Infatti, è importante sottolineare che andiamo all’estero per nuove opportunità, scoprire una nuova realtà, studiare o avere una carriera lavorativa migliore, nonché per imparare la lingua, migliorare il nostro status, ma non si vive solo per lavorare: quando ci trasferiamo cerchiamo una qualità di vita migliore ed è molto importante a livello psicologico preservare la propria pace interiore.
Guardandoti indietro quali sono i tre consigli che daresti a una persona che si è appena trasferita all’estero?
Non tutti hanno la grinta, l’intraprendenza e la forza di fare un salto del genere, solo l'essere riusciti a fare questo passo è già di per sé una vittoria: tutti abbiamo paura di fallire, di non farcela, di sbagliare e di non essere capiti ma l’importante è continuare a percorrere la strada che abbiamo scelto.
Arriveranno i momenti difficili, si avrà nostalgia della famiglia, degli affetti, della quotidianità, e per questo il mio consiglio è di costruirsi fin da subito una nuova routine, circondarsi di nuovi amici e creare nuove abitudini così da non sentire troppo il peso della lontananza da casa.
Inoltre, quando si va all’estero si tende a rimanere nella comunità italiana, molto spesso per la paura di non parlare abbastanza bene la lingua del posto.
Di conseguenza, un po’ per timidezza un po’ per comodità, non si esce del tutto dalla zona comfort e così ci si chiude nella cerchia dei proprio connazionali.

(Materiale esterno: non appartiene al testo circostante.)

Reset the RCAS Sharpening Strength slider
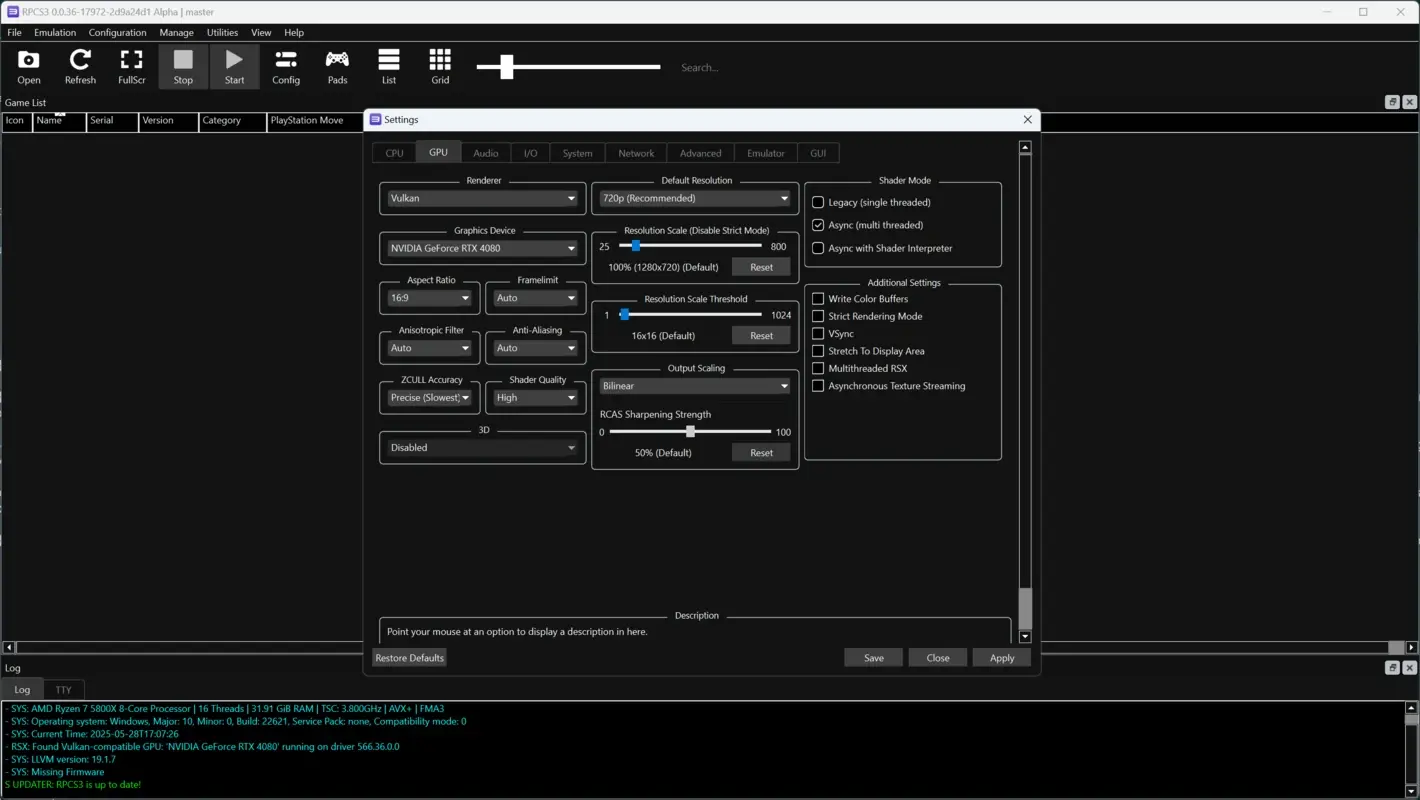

Il mio suggerimento è quello di non limitarsi alla propria bolla e di scoprire nuove culture, tradizioni, usi, costumi, in modo anche da imparare molto prima la lingua del posto.
Anche fruire di podcast, libri, blog e profili sulle varie piattaforme con storie di italiani all’estero che ce l'hanno fatta sarà d'aiuto per superare le difficoltà.
Non è mai facile, nessuno ha avuto la strada spianata e le difficoltà sono tante, specialmente all’inizio; sentire e vedere che qualcuno ha avuto le stesse perplessità e problematiche, però, sarà importante per farsi coraggio e andare avanti.